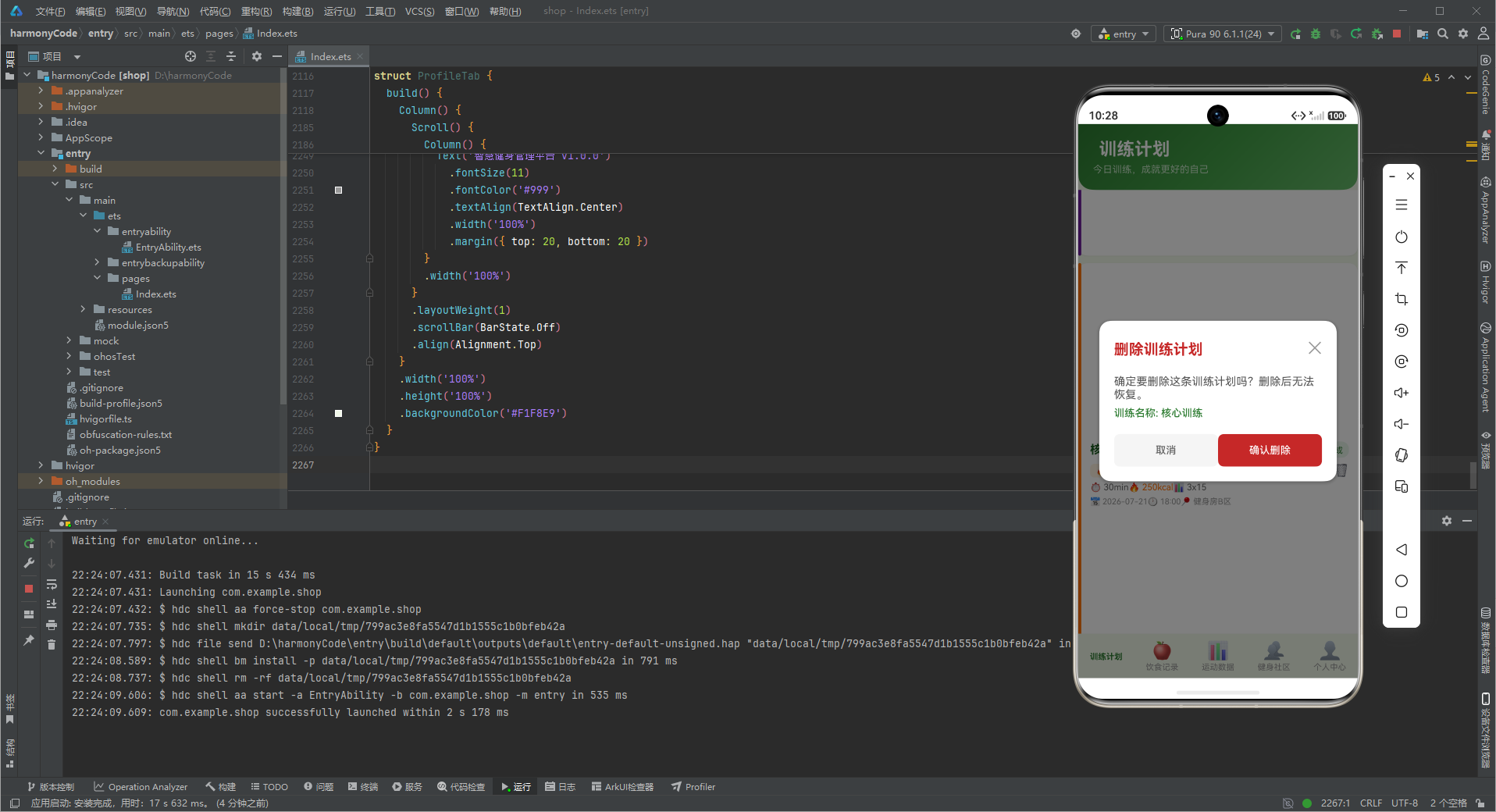Toggle fold marker at line 2255
1496x812 pixels.
369,258
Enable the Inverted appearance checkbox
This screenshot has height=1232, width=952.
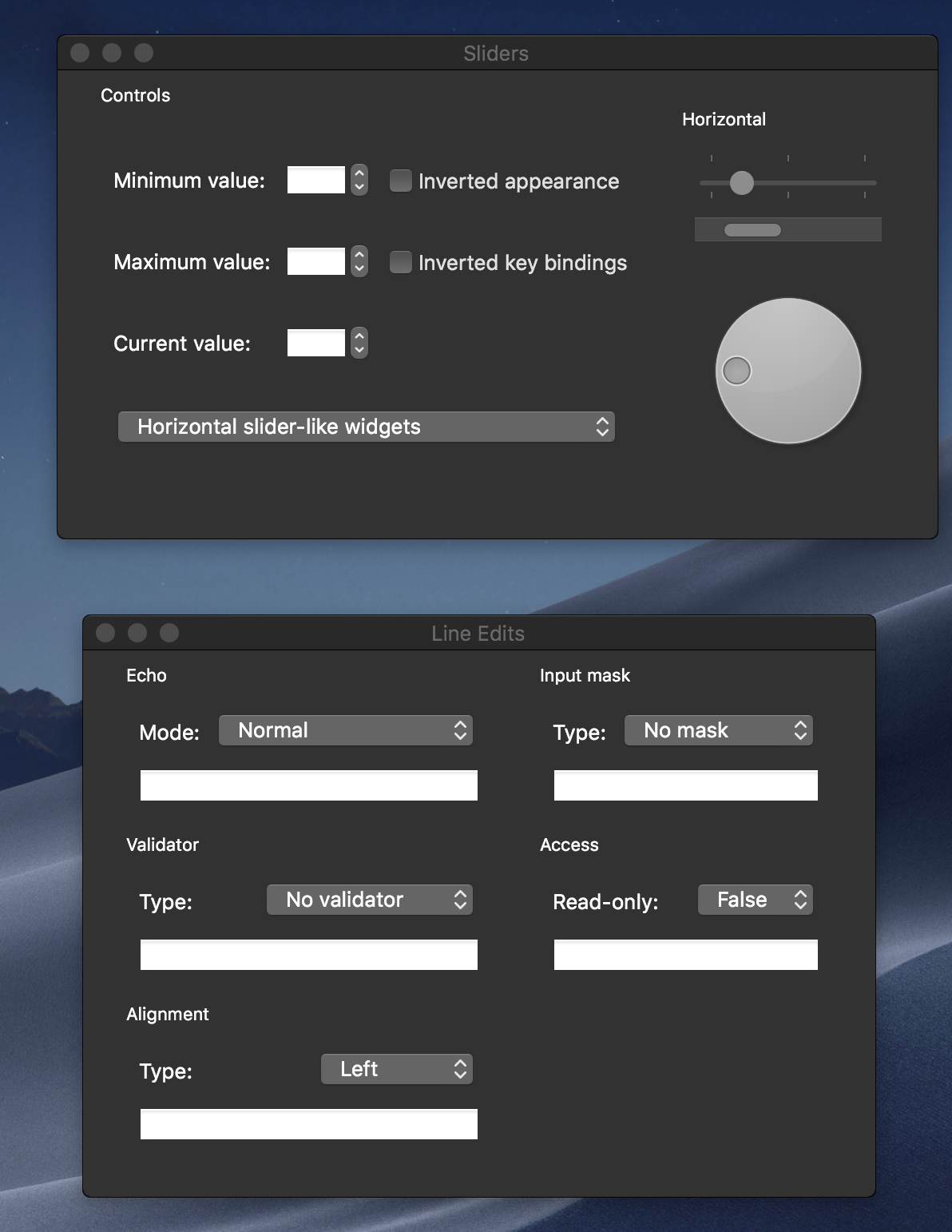400,181
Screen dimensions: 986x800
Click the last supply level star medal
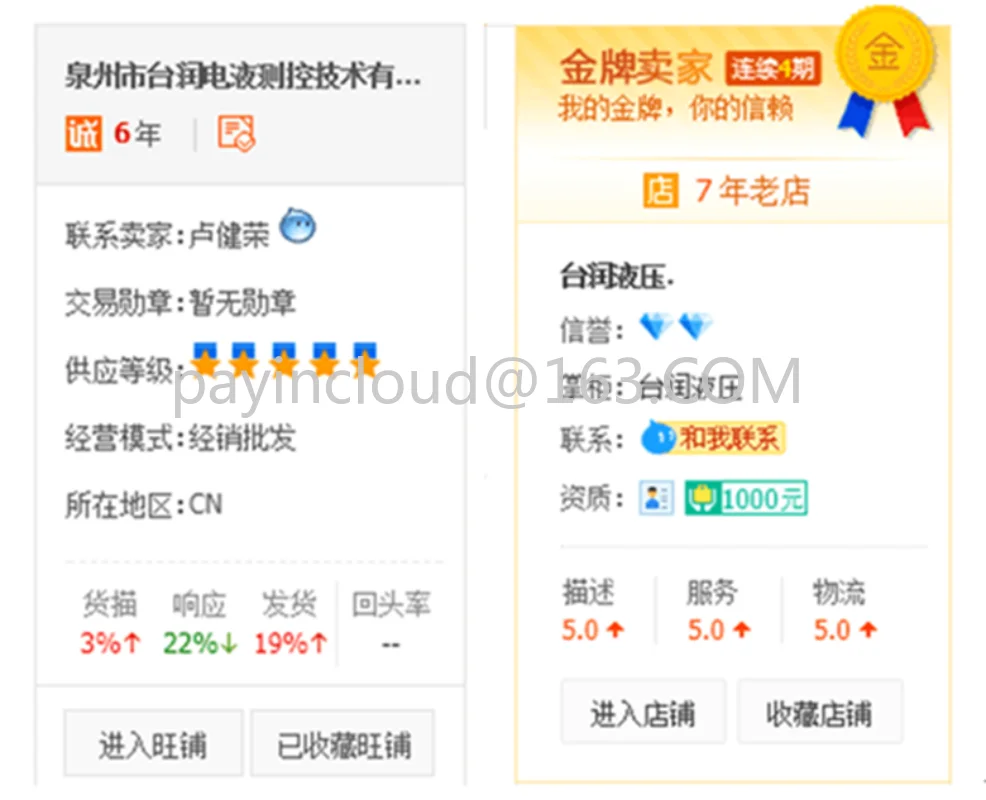pyautogui.click(x=365, y=360)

### PROBLEM
Find the line that contains "Screen dimensions: 986x800". Reproduce it and every later line of the records exactly, minus the pictures.

### ANSWER SPACE
Screen dimensions: 986x800
Click the last supply level star medal
pyautogui.click(x=365, y=360)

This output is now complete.